Monitoring Puppies During Whelping
Place each delivered, dried, and nursing puppy in the heated secondary area while the dam delivers the next one. This protects them from being accidentally stepped on or pushed aside.
Weigh each puppy immediately after birth and record:
- Birth weight
- Sex
- Color/markings (for identification)
- Time of birth
Birth weight varies enormously by breed — from under 100g in toy breeds to over 500g in giant breeds. What matters most is that each puppy gains weight daily after birth (typically 5-10% of body weight per day in the first week).
Emergency Situations: When to Call the Vet Immediately
- Active straining for more than 30-60 minutes with no puppy delivered
- More than 4 hours between puppies with no contractions
- Green or black discharge before any puppies are born (this can indicate placental separation — normal after puppies arrive, but not before)

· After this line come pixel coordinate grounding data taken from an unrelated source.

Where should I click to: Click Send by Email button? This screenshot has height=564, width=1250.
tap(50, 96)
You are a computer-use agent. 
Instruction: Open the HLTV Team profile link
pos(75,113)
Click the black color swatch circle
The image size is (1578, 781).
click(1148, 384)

- Dam is exhausted and cannot continue pushing
- You know there are more puppies based on your X-ray count but labor has stopped
- Any puppy delivered not breathing and not responding to stimulation after 3+ minutes
- Dam is in obvious distress, collapse, or seizure
Do not wait and hope. A uterine inertia (when contractions stop) or an obstructed puppy can be fatal for both dam and litter if not treated quickly. Call your vet.

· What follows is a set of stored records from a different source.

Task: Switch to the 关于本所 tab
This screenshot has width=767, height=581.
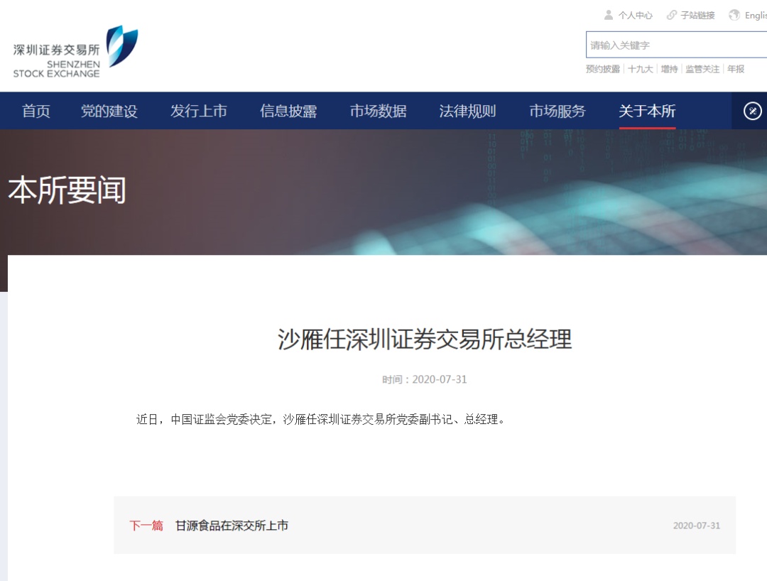Action: [647, 111]
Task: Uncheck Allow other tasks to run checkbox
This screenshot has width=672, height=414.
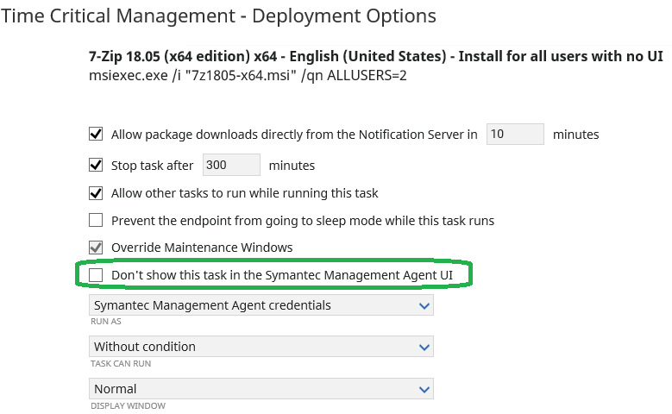Action: coord(96,193)
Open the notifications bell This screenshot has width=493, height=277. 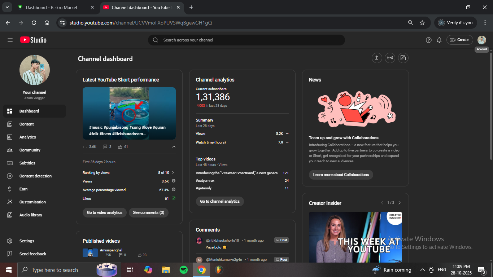pos(439,40)
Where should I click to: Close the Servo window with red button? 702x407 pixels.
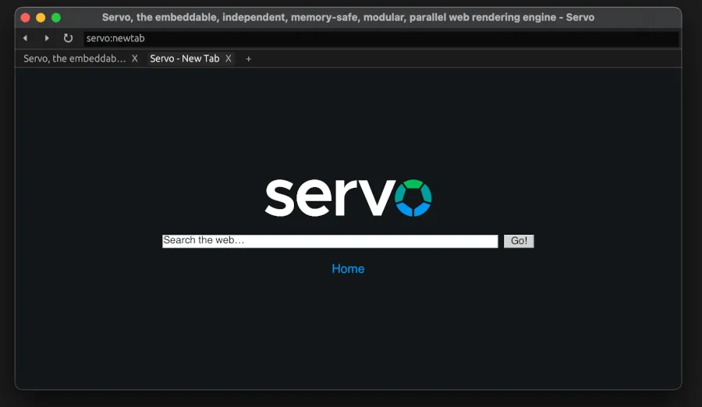tap(25, 17)
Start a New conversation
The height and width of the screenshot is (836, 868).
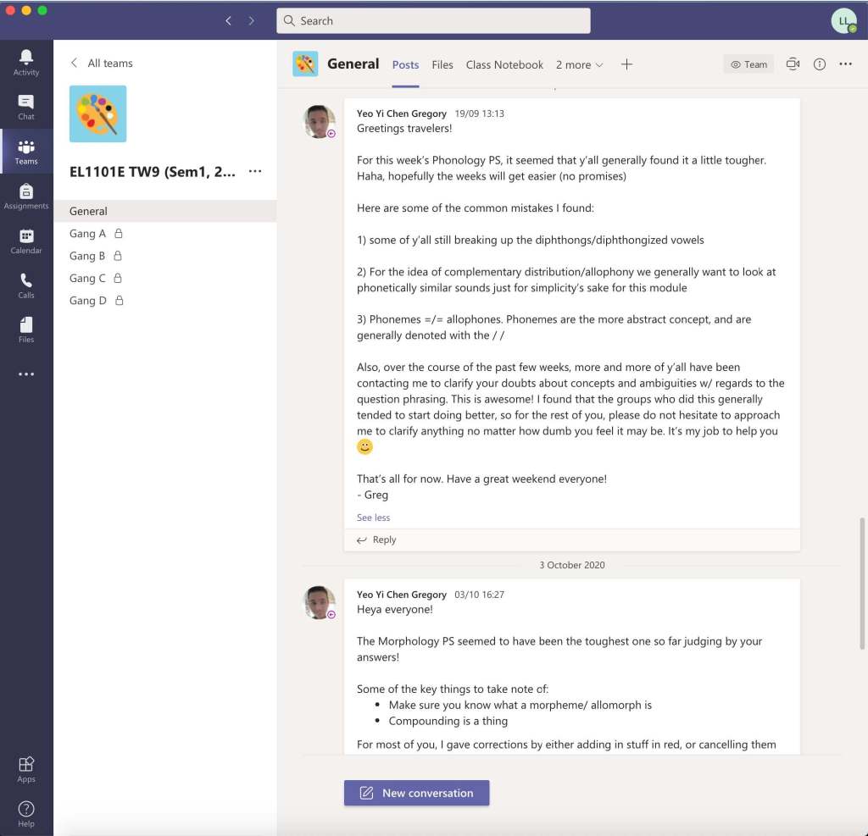click(416, 793)
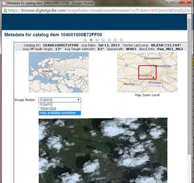Click the page favicon in title bar
The height and width of the screenshot is (183, 194).
(x=4, y=3)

After Whelping: The First 24 Hours
Nursing
Puppies should nurse within the first hour of birth to receive colostrum — the first milk, rich in maternal antibodies. Colostrum provides critical passive immunity for the first weeks of life. A puppy who does not nurse within the first few hours needs to be assisted or supplemented.
Check Every Puppy
- All puppies should have a full belly and feel warm
- Puppies should sleep between nursing sessions and wriggle actively when handled
- A puppy that cries constantly, feels cold, or is limp needs immediate attention — fading puppy syndrome can kill within hours
Monitor the Dam
After whelping:
- The dam should have a dark green or reddish discharge for several days — this is normal
- She should be nursing and caring for her puppies
- Watch for signs of mastitis (hot, hard, painful mammary glands), metritis (foul-smelling discharge, fever), or eclampsia (trembling, muscle spasms — a calcium emergency requiring immediate vet care)
Keep Records Daily
Weigh every puppy at the same time every day for the first two weeks. A puppy that is not gaining weight or is losing weight is in trouble — intervention may be needed.
Summary
Whelping a litter successfully means preparation before, calm attentiveness during, and careful monitoring after. Know how many puppies to expect from an X-ray, have your whelping kit ready, keep your vet's number handy, and do not hesitate to call when something feels wrong. The vast majority of whelpings go smoothly — but the breeders who handle complications best are the ones who prepared for them.